Wer ist verantwortlich für den Betrieb von Endlagern des Bundes für radioaktive Abfälle?
Die Zuständigkeiten für die Endlagerung von radioaktiven Abfällen werden im Atomgesetz (AtG) geregelt. Nach Paragraph 9a Abs. 3 AtG hat der Bund Anlagen zur Sicherstellung und zur Endlagerung radioaktiver Abfälle einzurichten. Das Bundesamt für Strahlenschutz ist die dafür zuständige Behörde und damit verantwortlich „für die Errichtung und den Betrieb von Anlagen des Bundes zur Sicherstellung und zur Endlagerung radioaktiver Abfälle.“

In Deutschland gibt es vier Endlagerprojekte, für die das Bundesamt für Strahlenschutz zuständig ist: Konrad, Morsleben, Asse und Gorleben. Während Gorleben noch ein Erkundungsbergwerk ist und heute nicht entschieden ist, ob dort jemals radioaktive Abfälle endgelagert werden, befinden sich in Morsleben und in der Asse bereits radioaktive Abfälle. Die beiden Endlager müssen nach Atomgesetz geschlossen werden. Konrad wird derzeit zu einem Endlager für schwach- und mittelradioaktive Abfälle umgerüstet.

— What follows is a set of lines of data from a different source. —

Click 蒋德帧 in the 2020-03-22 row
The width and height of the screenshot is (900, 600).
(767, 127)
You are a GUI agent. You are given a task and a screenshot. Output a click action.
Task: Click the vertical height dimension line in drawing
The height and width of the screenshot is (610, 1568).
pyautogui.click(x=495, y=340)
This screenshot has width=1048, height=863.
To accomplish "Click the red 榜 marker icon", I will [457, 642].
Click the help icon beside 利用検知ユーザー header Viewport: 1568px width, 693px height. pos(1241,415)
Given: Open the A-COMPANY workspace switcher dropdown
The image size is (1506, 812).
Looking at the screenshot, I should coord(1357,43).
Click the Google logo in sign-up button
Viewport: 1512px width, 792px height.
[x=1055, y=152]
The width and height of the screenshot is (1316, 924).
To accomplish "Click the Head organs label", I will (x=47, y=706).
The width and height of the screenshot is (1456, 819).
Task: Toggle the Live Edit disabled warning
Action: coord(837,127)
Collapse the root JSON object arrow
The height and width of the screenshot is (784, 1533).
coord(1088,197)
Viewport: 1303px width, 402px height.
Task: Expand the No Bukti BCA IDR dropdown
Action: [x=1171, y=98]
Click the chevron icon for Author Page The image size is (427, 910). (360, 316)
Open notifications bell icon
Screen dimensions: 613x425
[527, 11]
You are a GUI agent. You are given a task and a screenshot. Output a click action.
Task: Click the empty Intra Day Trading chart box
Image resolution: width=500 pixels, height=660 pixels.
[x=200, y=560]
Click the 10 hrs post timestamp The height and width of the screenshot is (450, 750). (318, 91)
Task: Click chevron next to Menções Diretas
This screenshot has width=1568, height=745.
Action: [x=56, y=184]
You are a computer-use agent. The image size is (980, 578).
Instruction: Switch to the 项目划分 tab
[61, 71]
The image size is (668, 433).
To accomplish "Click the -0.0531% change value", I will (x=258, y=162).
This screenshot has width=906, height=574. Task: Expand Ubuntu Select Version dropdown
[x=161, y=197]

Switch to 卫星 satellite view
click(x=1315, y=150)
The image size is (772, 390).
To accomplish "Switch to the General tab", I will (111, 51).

Die Gesamtverantwortung für Errichtung und Betrieb von Endlagern des Bundes liegt beim Bundesamt für Strahlenschutz. 1984 hat die Bundesrepublik Deutschland mit der Deutschen Gesellschaft zum Bau und Betrieb von Endlagern für Abfallstoffe mbH (DBE) einen Kooperationsvertrag geschlossen und sie mit der "Planung und Errichtung der Anlagen des Bundes zur Sicherstellung und zur Endlagerung radioaktiver Abfälle" beauftragt.

Bei der Errichtung des Endlagers Konrad, dem Betrieb des Endlagers Morsleben sowie dem Betrieb des Erkundungsbergwerks Gorleben wird das Bundesamt für Strahlenschutz von der DBE unterstützt. Mit der Durchführung des Betriebs und der Schließung der Schachtanlage Asse II hat das BfS die Asse GmbH beauftragt.